GRÜNER Landtagsabgeordneter: Zeit des Wartens längst vorbei - Handeln ist jetzt erforderlich! Geplanter Bau von Eigenheimen auf 180 ha Fläche in Amtsberg ist invasiverer Eingriff in Landschaft und Natur als Windkraftanlagen

Zu dem in der Zschopauer Regionalausgabe der Freien Presse geführten Interview mit dem Amtsberger Bürgermeister Sylvio Krause äußert sich Dr. Daniel Gerber, energie- und klimapolitischer Sprecher der GRÜNEN im Landtag, folgendermaßen:
   
"Den Äußerungen des Gemeindeoberhauptes hinsichtlich der Nutzung Erneuerbarer Energien in seiner Kommune ist zu entnehmen, dass Herr Krause die akute Bedrohung, die vom Klimawandel ausgeht, noch nicht erkannt hat. Dann nämlich würde ihm einleuchten, dass der Einsatz regenerativer Energien längst überfällig ist.

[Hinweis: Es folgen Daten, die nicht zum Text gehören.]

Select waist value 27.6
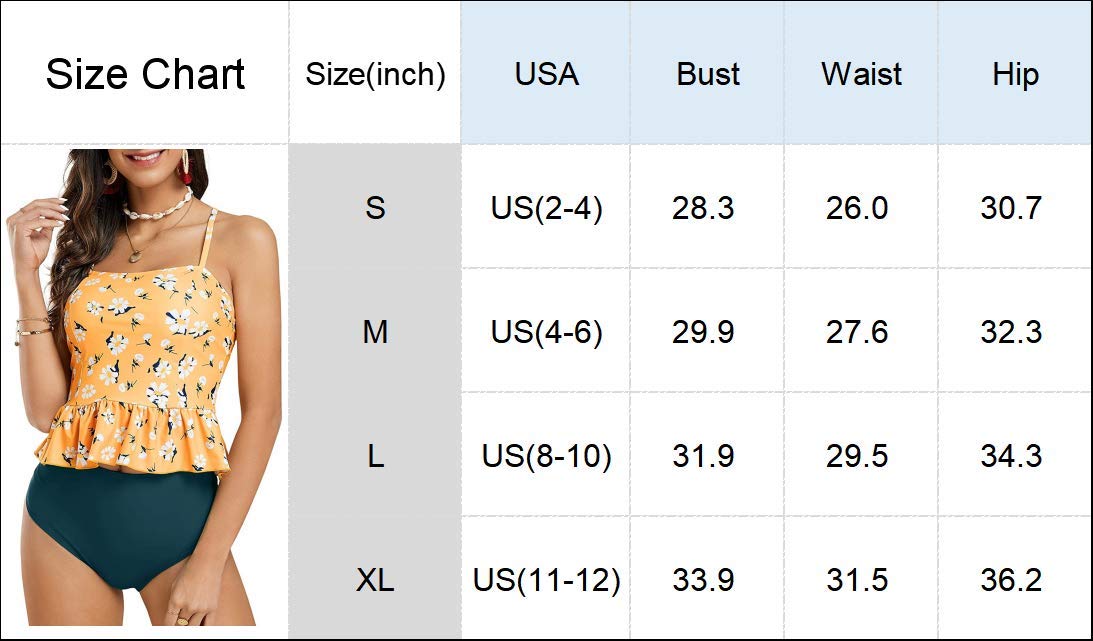 pyautogui.click(x=857, y=332)
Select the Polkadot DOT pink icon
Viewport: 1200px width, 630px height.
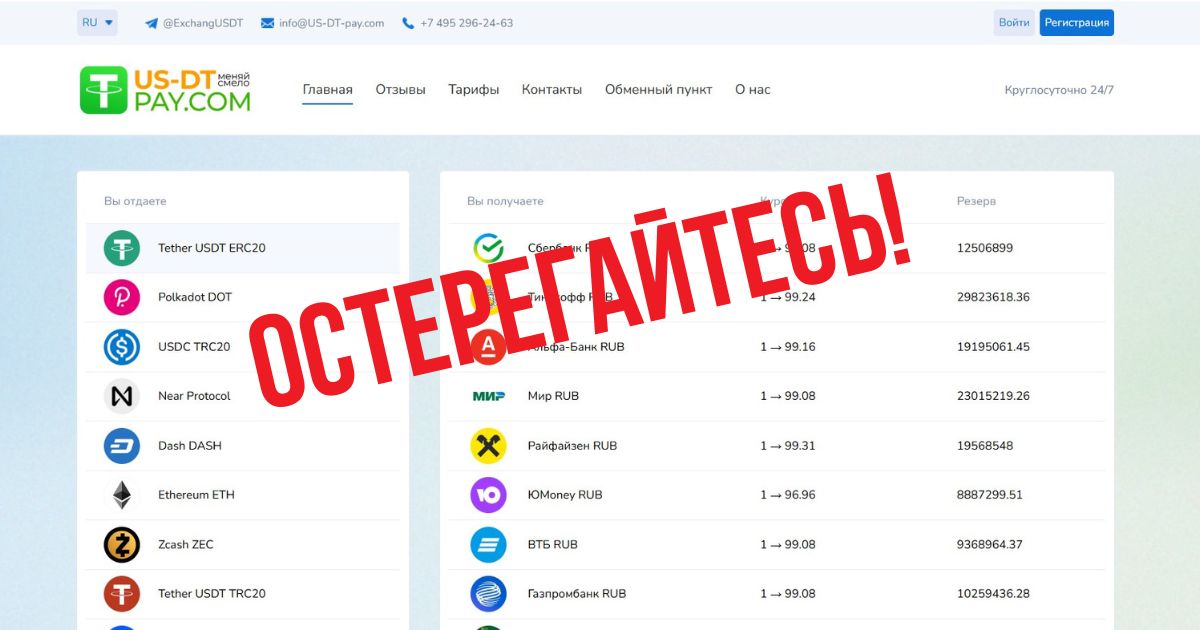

Der geplante Bau von Eigenheimen auf ca. 180 ha stellt einen deutlich invasiveren Eingriff in Landschaft und Natur dar, als wenige Standorte mit Windkraftanlagen, die saubere Energie produzieren.
Obwohl der Erzgebirgskreis perspektivisch bis 2035 sachsenweit den höchsten Bevölkerungsverlust [https://www.mdr.de/sachsen/prognose-bevoelkerung-einwohner-demografischer-wandel-100.html] zu beklagen haben wird,  forciert die Gemeinde die Schaffung neuer Wohnsiedlungen.
Insbesondere für Amtsberg  gehen die jüngsten Prognosen des Statistischen Landesamtes von über 15,2 % Bervölkerungsrückgang aus [https://www.mdr.de/sachsen/prognose-bevoelkerung-einwohner-gemeinden-orte-demografischer-wandel-karte-100.html#sprung2], wobei Zuzüge bereits eingepreist sind. Geht es nach dem Willen des Bürgermeisters, droht die Verödung des Ortskerns, während gleichzeitig wertvolle landwirtschaftliche Nutzflächen mit Wohnsiedlungen versiegelt werden. Ungeklärt ist zudem, wie die Siedlungen künftig mit Energie versorgt werden sollen.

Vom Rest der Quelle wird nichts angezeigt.